Do you use your imagination? Ask: What if? Suppose this instead of that? What then?
More specifically: Imagining present-day you confronting an earlier self. This hoary, creaking, unhealthy yet articulate ancient, married for 63 years, father to two daughters both over fifty, retired these last 28 years, reduced mainly to writing and thinking (moodily), walking the streets of immediate post-war Bradford and coming upon 16-year-old Robbo – tall and gangling, still given to crying, tortured by the chemical changes of adolescence, well-read but way past his intellectual competence, agonised by the presence of girls of the same age, now in work but – for now – no more than a gofer.
This pitiful loser might well irritate me so much I’d cross the road. Shouting: Grow up miseryguts; the only medicine for your fever is experience. Time must pass.
Octogenarian RR is at least aware that older doesn’t necessarily mean wiser. Or more sympathetic.
Imagination allows us to tinker.

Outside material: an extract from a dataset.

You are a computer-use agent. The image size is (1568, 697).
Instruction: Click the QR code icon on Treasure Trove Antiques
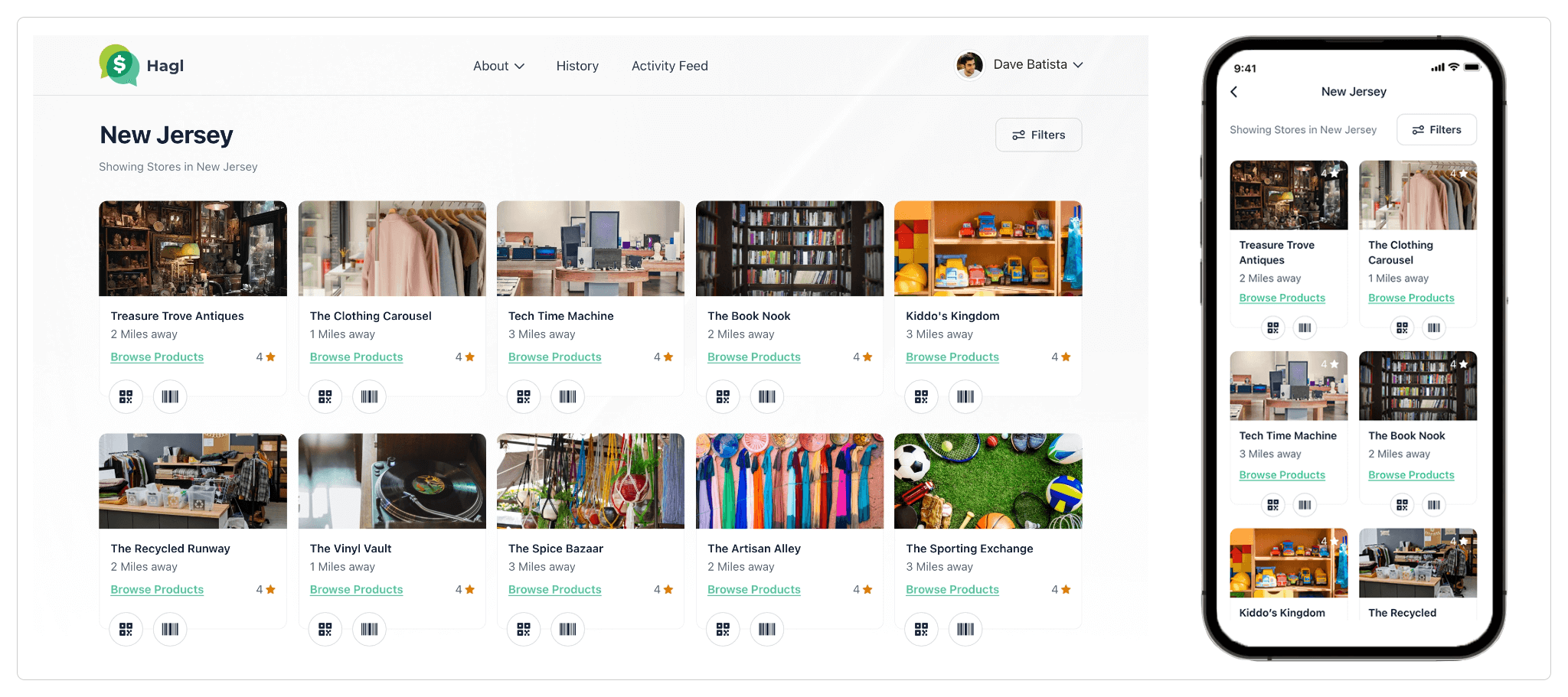[126, 397]
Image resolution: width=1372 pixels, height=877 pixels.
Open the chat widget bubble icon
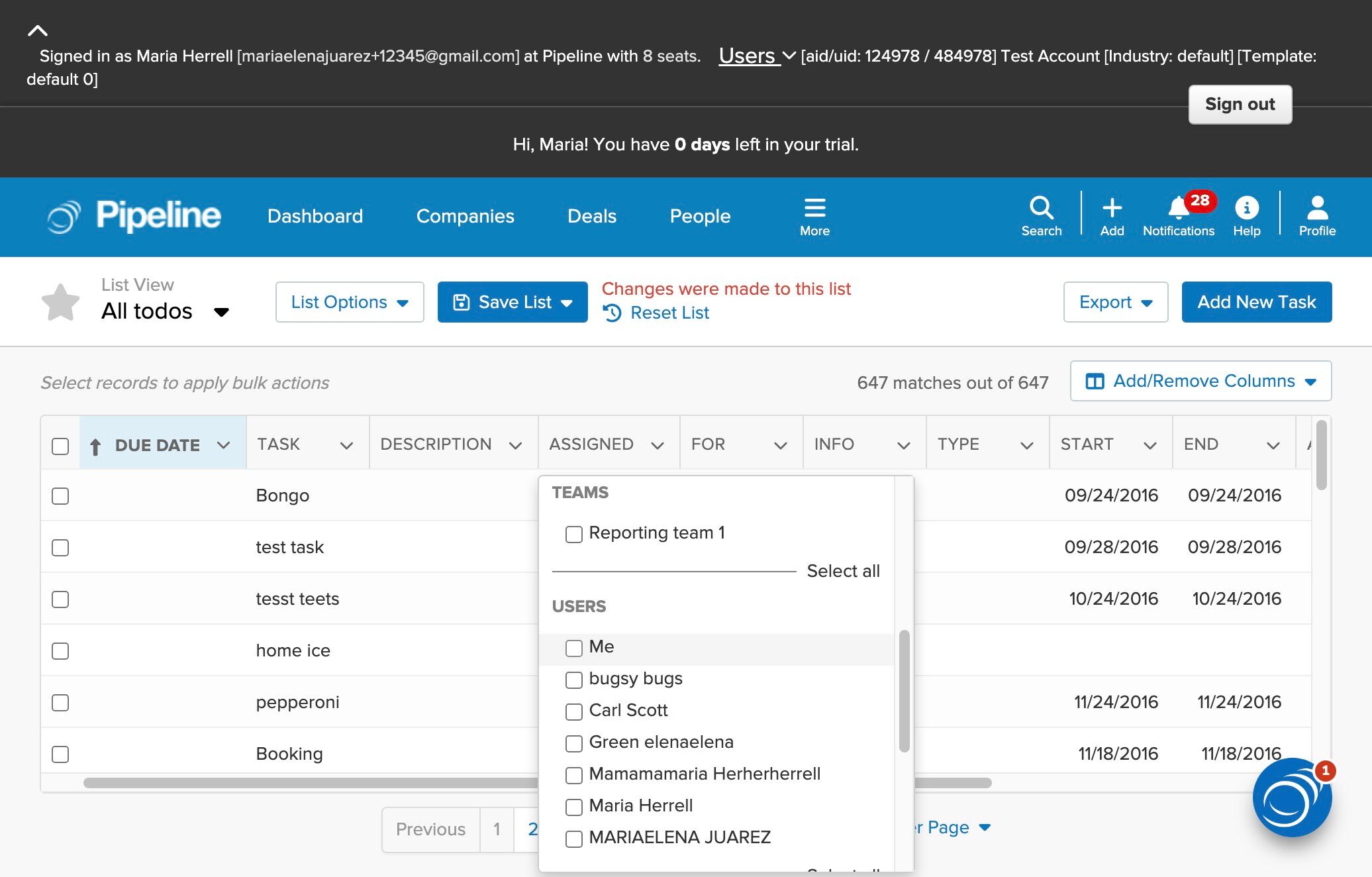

Old me slips, falls, has difficulty standing up. Robbo helps me. We sit together on a convenient bench. Potential irritation is dispersed; I dimly recognise the turmoil within this unpromising, acne-ridden teenager.
In my much-modified Bradford accent I say: the only certainty is that things will change. Not necessarily for the better. But, unless you recognise these changes, you’re doomed to dissatisfaction. National service was unpleasant. But the incidental effects – hard to perceive then – changed my life and my character.
You will yearn for things but reject them as impossible. Too much hard work. It may be necessary to go in harm’s way to profit. Hence the USA
Young Robbo may be unhappy but he has a sharp tongue. Says, “And old age can become boring.” I nod. He walks away, unmodified.
I rewind my imagination and start again.